Even so: the institutions of pre-Qín times can be checked in the classics; those of the QínHàn and after, in the standard histories. Only for the two centuries of warring intrigue between the Six States is the institutional record nearly impossible to recover. Dǒng’s collation of the scattered evidence at least produces a sketch of the lost outline, giving the antiquarian something to work with. Even if it is sometimes overgrown with material, it is to be preserved.

Abstract

A unique work in its genre—the only systematic attempt to reconstruct Warring-States institutions topically before the Qīng kǎojù movement. Wilkinson (Chinese History: A New Manual, §51.1, Box 263) places it among the principal antiquarian huìyào. The work is undated; Dǒng Yuè’s life-dates 1620–1686 (CBDB) bracket it, with internal evidence (no allusion to Qīng-dynasty events, the Sìkù editors’ inference that the work is unfinished) suggesting late-Míng to Shùnzhì compilation. The dating bracket here reflects Dǒng’s adult years.

Dǒng Yuè was a Buddhist-influenced literatus best known to Western readers as the author of the lost-self novel Xī yóu bǔ 西遊補 (Supplement to the Journey to the West); he is also a Cháo-school philological commentator.
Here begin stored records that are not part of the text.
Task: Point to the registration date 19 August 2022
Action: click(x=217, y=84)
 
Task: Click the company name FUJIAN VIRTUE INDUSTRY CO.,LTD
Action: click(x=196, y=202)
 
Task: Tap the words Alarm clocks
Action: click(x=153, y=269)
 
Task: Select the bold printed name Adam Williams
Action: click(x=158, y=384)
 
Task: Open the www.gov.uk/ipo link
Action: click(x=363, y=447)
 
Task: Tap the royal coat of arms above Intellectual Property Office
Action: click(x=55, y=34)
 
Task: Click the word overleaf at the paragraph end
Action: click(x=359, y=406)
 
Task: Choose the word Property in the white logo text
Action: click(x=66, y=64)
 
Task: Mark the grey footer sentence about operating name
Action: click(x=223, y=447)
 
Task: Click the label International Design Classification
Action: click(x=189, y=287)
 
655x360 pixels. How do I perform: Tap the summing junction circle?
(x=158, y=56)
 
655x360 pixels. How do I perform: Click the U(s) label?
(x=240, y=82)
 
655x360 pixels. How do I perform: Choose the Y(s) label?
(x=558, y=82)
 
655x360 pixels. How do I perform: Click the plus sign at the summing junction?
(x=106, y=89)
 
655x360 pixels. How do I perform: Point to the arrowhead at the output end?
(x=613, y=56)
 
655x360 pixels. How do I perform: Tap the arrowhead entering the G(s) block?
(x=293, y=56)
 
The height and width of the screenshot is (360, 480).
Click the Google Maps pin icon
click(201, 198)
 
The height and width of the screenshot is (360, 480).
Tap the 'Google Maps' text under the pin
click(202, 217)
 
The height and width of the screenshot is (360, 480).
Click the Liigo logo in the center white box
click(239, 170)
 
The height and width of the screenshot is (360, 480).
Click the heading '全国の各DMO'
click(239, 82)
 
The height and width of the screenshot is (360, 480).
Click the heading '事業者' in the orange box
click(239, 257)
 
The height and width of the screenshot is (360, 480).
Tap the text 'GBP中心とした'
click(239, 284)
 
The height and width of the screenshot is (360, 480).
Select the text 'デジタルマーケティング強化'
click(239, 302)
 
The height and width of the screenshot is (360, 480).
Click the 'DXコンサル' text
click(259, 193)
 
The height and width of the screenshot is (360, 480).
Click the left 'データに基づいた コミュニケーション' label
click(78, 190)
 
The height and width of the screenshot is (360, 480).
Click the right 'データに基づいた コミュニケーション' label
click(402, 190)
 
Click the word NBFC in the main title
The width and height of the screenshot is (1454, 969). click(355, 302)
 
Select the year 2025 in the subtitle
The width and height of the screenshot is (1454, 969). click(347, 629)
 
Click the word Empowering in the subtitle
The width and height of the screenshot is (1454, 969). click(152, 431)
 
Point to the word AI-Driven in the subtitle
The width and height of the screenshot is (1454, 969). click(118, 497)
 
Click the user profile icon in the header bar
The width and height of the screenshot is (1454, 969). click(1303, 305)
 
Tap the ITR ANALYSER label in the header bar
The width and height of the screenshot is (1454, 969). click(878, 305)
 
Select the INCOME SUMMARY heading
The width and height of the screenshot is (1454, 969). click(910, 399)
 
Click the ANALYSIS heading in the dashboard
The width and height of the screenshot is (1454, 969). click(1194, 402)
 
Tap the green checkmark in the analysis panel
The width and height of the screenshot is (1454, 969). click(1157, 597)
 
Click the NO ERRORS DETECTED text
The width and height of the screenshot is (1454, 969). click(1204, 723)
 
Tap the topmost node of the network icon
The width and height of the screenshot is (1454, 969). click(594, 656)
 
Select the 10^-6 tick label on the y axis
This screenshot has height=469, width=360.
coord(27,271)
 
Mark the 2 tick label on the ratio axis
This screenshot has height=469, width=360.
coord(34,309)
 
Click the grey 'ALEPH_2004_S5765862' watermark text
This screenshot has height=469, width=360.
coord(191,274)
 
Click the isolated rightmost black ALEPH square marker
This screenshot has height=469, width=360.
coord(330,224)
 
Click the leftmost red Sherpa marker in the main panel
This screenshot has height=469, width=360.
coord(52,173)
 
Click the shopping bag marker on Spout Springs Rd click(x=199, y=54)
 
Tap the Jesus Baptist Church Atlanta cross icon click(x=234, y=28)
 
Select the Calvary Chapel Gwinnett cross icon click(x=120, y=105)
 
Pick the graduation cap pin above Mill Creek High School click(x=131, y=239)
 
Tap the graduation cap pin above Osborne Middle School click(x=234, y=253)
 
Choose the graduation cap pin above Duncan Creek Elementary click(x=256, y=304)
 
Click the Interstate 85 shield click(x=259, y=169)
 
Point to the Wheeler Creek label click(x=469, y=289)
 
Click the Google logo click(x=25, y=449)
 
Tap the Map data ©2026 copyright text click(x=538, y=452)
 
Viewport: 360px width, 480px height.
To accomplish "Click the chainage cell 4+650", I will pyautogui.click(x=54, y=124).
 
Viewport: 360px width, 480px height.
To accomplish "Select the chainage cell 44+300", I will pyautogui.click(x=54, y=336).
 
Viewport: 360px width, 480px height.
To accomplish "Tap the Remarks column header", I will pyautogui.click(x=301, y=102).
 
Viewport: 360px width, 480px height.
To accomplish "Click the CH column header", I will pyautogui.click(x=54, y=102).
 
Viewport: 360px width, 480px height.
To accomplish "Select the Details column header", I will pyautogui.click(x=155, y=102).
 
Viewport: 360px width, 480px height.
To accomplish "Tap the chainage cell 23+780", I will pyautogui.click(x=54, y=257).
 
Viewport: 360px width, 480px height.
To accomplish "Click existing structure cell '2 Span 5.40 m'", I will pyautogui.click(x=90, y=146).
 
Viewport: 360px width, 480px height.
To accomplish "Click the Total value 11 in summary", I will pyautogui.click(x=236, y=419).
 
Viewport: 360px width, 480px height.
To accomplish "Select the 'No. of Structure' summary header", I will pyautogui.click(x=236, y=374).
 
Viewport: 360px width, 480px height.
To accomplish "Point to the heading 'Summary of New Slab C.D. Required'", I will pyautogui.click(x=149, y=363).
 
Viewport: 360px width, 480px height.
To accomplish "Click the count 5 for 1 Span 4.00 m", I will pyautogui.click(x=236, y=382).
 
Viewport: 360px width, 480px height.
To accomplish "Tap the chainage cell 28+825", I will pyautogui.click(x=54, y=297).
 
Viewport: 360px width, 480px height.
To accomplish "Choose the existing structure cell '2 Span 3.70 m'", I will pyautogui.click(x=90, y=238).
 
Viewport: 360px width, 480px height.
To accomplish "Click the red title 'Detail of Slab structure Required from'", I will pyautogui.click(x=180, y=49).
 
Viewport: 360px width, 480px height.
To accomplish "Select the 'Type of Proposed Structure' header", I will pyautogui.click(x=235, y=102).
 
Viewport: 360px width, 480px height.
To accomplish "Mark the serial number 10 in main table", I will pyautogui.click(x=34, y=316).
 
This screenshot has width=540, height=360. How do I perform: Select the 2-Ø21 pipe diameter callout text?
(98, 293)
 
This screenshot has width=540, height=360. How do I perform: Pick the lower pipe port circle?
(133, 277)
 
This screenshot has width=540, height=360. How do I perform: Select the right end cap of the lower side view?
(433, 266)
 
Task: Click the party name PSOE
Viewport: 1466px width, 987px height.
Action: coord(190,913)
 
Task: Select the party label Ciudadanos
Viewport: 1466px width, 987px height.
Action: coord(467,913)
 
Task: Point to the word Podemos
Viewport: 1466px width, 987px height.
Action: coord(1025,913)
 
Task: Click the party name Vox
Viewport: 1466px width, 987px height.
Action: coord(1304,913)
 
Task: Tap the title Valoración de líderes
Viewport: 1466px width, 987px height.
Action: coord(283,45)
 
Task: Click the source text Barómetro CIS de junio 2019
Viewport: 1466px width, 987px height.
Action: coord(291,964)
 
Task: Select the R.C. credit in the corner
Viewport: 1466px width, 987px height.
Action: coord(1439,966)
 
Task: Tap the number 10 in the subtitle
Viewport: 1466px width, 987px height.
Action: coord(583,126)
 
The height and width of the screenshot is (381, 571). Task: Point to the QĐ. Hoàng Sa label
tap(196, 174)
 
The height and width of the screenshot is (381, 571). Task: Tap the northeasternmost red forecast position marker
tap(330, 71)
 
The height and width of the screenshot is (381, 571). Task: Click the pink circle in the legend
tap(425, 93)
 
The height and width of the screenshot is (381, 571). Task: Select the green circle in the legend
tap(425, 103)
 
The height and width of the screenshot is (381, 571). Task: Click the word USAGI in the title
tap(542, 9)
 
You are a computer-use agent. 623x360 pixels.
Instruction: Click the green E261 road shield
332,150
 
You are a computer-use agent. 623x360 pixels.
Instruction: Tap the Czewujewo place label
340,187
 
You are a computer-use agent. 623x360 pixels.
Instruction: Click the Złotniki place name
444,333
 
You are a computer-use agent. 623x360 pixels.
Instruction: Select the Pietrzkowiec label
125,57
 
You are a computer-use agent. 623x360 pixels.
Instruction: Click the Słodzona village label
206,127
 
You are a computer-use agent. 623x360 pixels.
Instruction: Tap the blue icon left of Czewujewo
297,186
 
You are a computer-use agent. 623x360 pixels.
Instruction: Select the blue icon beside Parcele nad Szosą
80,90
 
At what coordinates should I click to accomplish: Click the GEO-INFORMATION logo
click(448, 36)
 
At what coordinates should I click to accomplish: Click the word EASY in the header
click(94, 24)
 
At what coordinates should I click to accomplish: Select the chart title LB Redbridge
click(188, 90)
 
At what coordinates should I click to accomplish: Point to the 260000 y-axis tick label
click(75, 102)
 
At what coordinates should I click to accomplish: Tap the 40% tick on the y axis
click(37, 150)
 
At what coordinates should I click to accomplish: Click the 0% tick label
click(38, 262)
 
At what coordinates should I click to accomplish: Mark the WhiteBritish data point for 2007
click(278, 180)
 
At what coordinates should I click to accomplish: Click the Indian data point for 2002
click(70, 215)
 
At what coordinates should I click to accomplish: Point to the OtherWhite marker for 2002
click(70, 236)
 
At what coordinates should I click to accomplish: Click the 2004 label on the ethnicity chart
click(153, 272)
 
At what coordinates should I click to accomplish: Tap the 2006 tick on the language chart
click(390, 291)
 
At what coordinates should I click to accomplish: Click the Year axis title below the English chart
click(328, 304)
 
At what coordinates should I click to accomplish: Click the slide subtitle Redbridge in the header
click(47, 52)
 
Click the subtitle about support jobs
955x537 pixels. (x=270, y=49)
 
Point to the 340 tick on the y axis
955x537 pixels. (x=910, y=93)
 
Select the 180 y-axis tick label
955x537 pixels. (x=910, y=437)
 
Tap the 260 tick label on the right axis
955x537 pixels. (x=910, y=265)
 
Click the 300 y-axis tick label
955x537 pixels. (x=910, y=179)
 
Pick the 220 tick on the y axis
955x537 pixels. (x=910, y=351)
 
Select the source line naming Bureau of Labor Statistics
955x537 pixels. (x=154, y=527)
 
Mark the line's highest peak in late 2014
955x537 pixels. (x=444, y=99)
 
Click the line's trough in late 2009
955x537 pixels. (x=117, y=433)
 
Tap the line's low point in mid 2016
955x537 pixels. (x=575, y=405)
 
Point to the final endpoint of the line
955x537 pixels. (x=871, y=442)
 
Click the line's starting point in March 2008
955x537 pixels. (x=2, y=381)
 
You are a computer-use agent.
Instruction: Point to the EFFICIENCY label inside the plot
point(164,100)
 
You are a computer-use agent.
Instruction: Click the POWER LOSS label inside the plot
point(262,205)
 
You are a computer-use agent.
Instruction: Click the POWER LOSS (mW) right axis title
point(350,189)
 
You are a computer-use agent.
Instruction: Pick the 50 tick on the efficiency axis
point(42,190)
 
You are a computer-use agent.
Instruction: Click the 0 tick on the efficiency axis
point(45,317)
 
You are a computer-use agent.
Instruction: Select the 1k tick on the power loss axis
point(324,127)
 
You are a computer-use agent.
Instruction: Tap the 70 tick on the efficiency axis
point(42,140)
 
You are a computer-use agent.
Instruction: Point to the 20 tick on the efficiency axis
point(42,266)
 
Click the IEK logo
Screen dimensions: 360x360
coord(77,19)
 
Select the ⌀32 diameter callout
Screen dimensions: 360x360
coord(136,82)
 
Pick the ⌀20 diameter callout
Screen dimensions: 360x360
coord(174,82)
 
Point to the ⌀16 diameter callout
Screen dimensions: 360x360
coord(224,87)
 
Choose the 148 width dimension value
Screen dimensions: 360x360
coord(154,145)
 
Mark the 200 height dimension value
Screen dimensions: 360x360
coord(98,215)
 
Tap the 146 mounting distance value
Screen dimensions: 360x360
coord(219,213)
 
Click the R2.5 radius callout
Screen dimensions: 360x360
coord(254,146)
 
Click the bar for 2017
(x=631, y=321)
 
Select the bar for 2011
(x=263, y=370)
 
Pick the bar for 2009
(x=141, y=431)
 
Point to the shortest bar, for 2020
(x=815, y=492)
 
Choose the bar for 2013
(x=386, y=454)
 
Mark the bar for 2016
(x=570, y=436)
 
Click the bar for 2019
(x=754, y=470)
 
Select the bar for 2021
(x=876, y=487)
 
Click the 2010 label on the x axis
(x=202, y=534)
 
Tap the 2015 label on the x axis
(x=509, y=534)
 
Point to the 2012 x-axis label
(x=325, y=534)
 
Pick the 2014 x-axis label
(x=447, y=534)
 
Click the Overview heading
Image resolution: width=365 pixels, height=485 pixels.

The Sìkù editors’ diagnosis that the Qīguó kǎo survives only as a draft is plausible: the headings sometimes promise material that is missing (e.g., consorts under the Qí offices), suggesting an incompletely cleaned manuscript was preserved by descendants and copied without revision.

The standard punctuated edition is the 1956 Zhōnghuá shūjú printing in the Zhōngguó shǐxué cóngshū; the same edition was reissued in 1978 with corrections by Cuī Hào 崔灝.

Translations and research

Standard punctuated edition: Qīguó kǎo 七國考, Zhōnghuá shūjú, 1956 (in Scripta Sinica). The most authoritative critical edition is Miāo Wényuǎn 繆文遠, Qīguó kǎo dìngbǔ 七國考訂補 (Shànghǎi gǔjí, 1987), which collates the work against modern Warring-States archaeological discoveries (Yúnmèng Shuìhǔdì bamboo strips, etc.) and corrects many of Dǒng’s source-attribution errors. Western scholarship: Mark Edward Lewis, Sanctioned Violence in Early China (SUNY Press, 1990), and Yúrí Pínes, Foundations of Confucian Thought (Univ. Hawai’i Press, 2002), both make occasional use of the work. Major studies on Dǒng Yuè as a polymath include those by Frederick Brandauer, Tung Yüeh (1620–1686): An Eccentric Scholar Reaching Out (Boston: Twayne, 1980).

Other points of interest

The bibliographic curiosity that the Qīguó kǎo lacks both preface and postface and contains internal markers of an unfinished state (the empty “consorts” sub-entry under Qí, miscited source attributions) is preserved in the Sìkù editors’ tíyào and remains visible in modern editions. Miāo Wényuǎn’s 1987 dìngbǔ edition is the standard tool for filling in these lacunae using post-Dǒng Warring-States scholarship.